------ Material ------

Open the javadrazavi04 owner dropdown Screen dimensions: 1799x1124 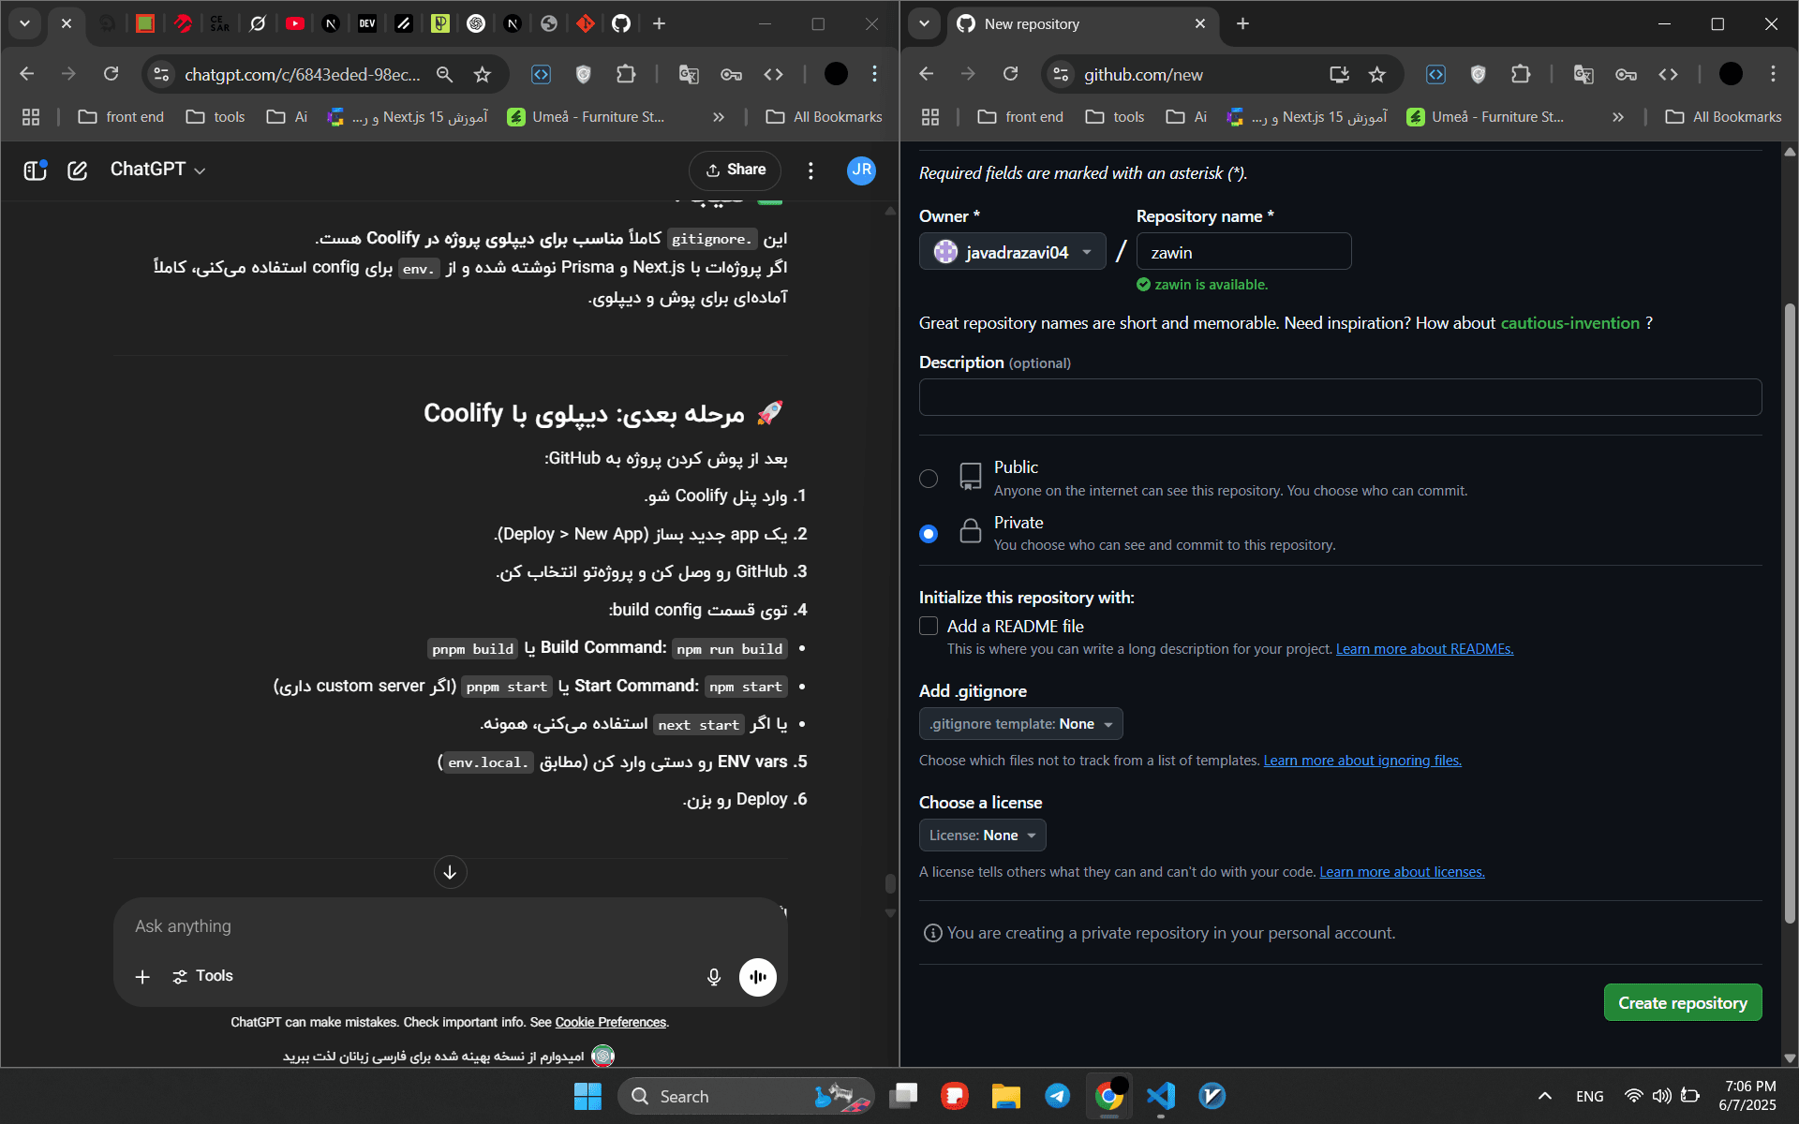1012,251
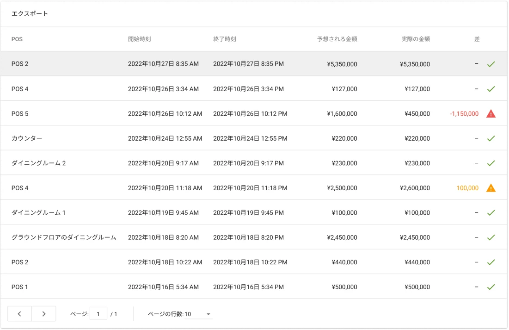Sort by 終了時刻 column header
This screenshot has width=509, height=330.
(x=224, y=39)
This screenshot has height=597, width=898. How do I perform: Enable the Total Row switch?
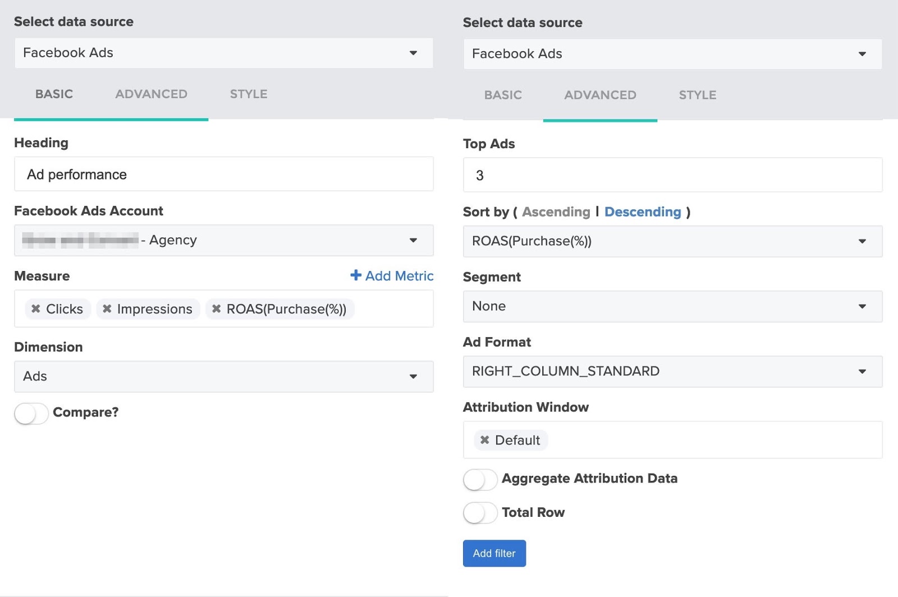tap(480, 513)
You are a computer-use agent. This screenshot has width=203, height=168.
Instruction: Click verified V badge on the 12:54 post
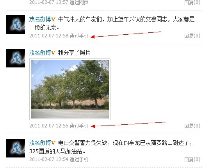(x=53, y=143)
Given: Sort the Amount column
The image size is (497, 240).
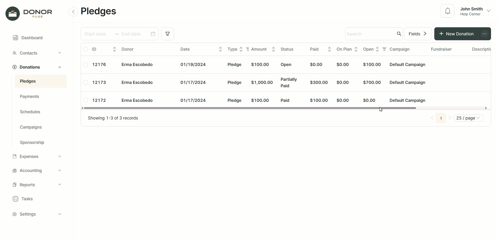Looking at the screenshot, I should (273, 49).
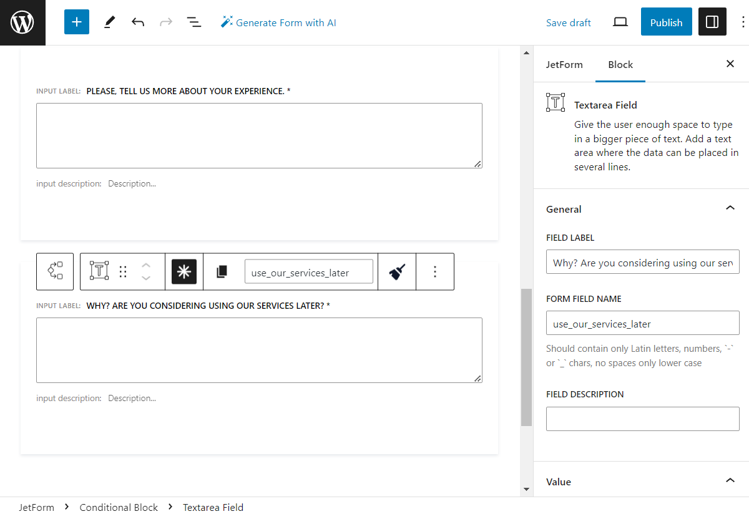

------

Reproduce the listing verbatim, starting at the line that contains "You are a computer-use" and continuing through the end of the listing. Leave the pictures out of your answer.

◆ **The answer**:
You are a computer-use agent. This screenshot has width=203, height=168.
Instruction: Click verified V badge on the 12:54 post
(x=53, y=143)
Given: Sort the Amount column
The image size is (497, 240).
Looking at the screenshot, I should (273, 49).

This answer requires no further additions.